A todo esto, dejé a la ciudad dormida.
Bueno, no vamos a despertarla —no podría hacerlo ni con un megáfono—, vamos a
limitarnos a volver junto al féretro y contemplar de cerca su perfil
ceniciento. Como Juana la Loca, interpretada por Conchita Bautista, no por la
sinsorga de Pilar López de Ayala (pobrecita, bastante tiene con lo que tiene
esta chica…), podría decir eso “no está muerta, está dormida”, aunque la verdad
es que, cuando vives allí, día tras día, año tras año, la sensación que termina
por apoderarse de ti es justamente la opuesta: “Mírala, parece que está
dormida, ¿verdad? Pues no, para nada: está muerta, más tiesa que la mojama”.
Pobrecita Ciudad Funeraria, qué ingratos
somos los lugareños, qué poco la queremos… y qué poco nos quiere ella a
nosotros.
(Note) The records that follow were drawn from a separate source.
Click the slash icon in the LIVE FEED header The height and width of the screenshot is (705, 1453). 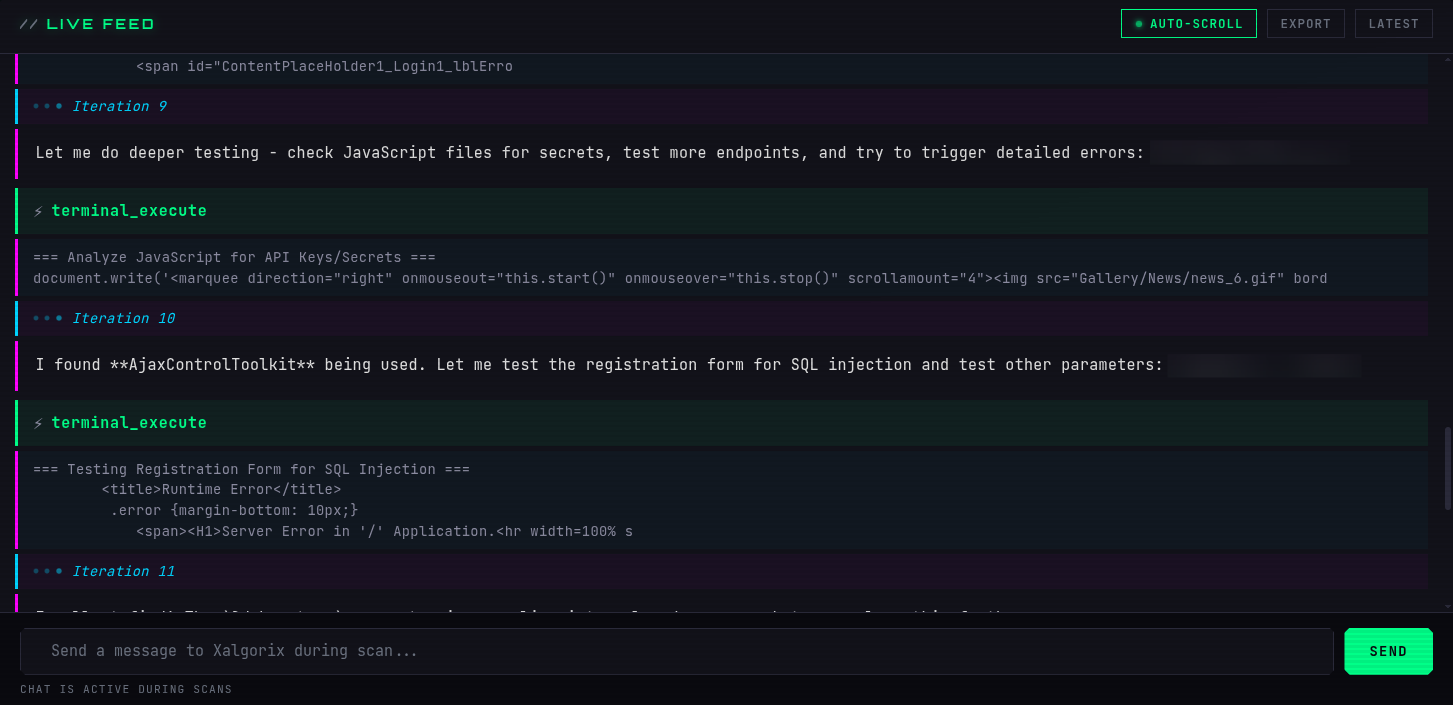[x=30, y=23]
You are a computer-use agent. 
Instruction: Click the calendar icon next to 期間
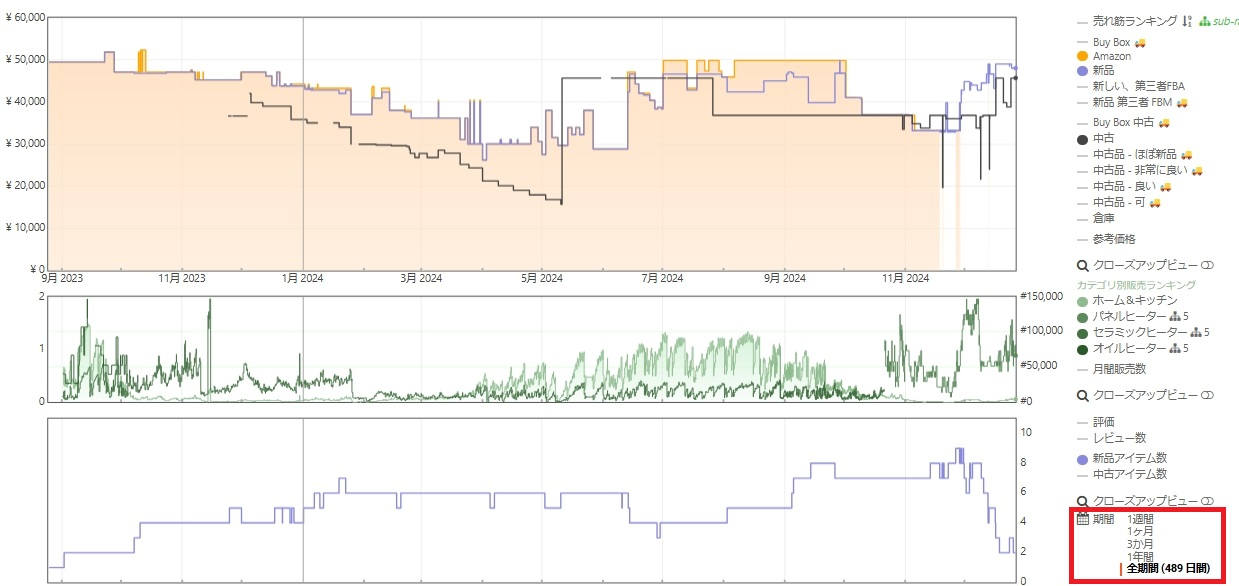(1082, 519)
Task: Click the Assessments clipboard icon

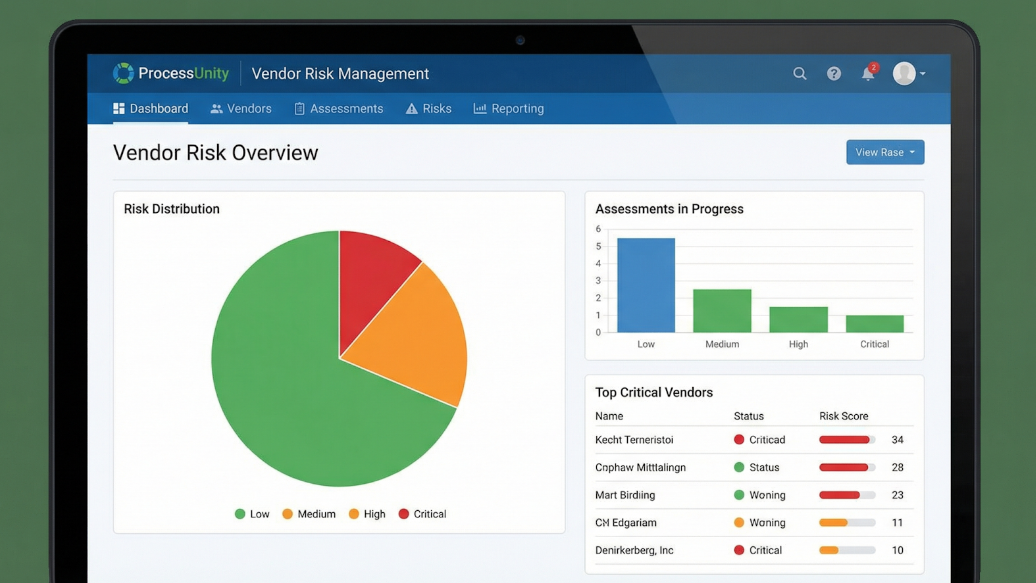Action: [x=299, y=108]
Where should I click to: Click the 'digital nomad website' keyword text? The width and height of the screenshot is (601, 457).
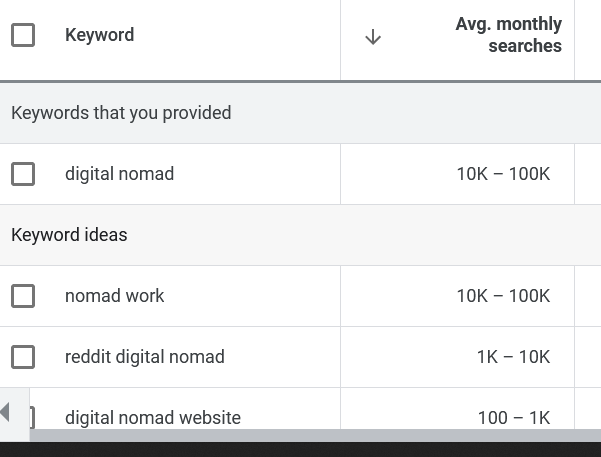pyautogui.click(x=152, y=417)
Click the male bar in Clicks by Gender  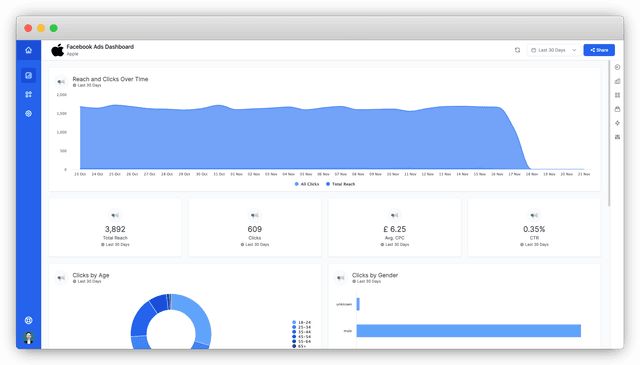tap(469, 331)
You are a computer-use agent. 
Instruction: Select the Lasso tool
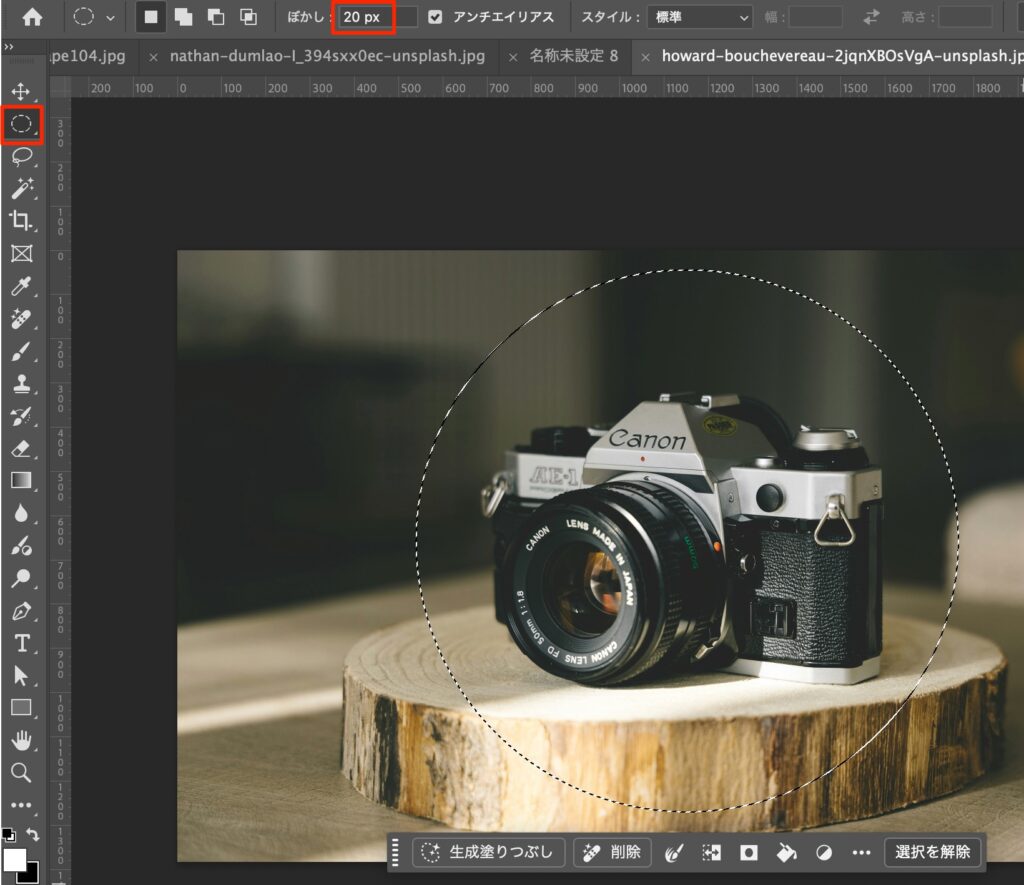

Parece la historia de un matrimonio, pero no contada por Harold
Nicolson, sino por la pinche de cocina. En cierto modo, esa es la historia de
mi vida: siempre quise ser —y, sobre todo, escribir— como Vita Sackville-West,
pero cuando tu prosa y tu visión son como las de Ruby hay poco que hacer, mas
que una mansa resignación cristiana. El cristianismo enseña, entre otras muchas
cosas, esa: la de inclinarse para besar, con sumisión devota, el Santo Rostro
de la cruel verdad: tu propia medianía. Las limitaciones imponen su propio
escenario, como la Ciudad Funeraria.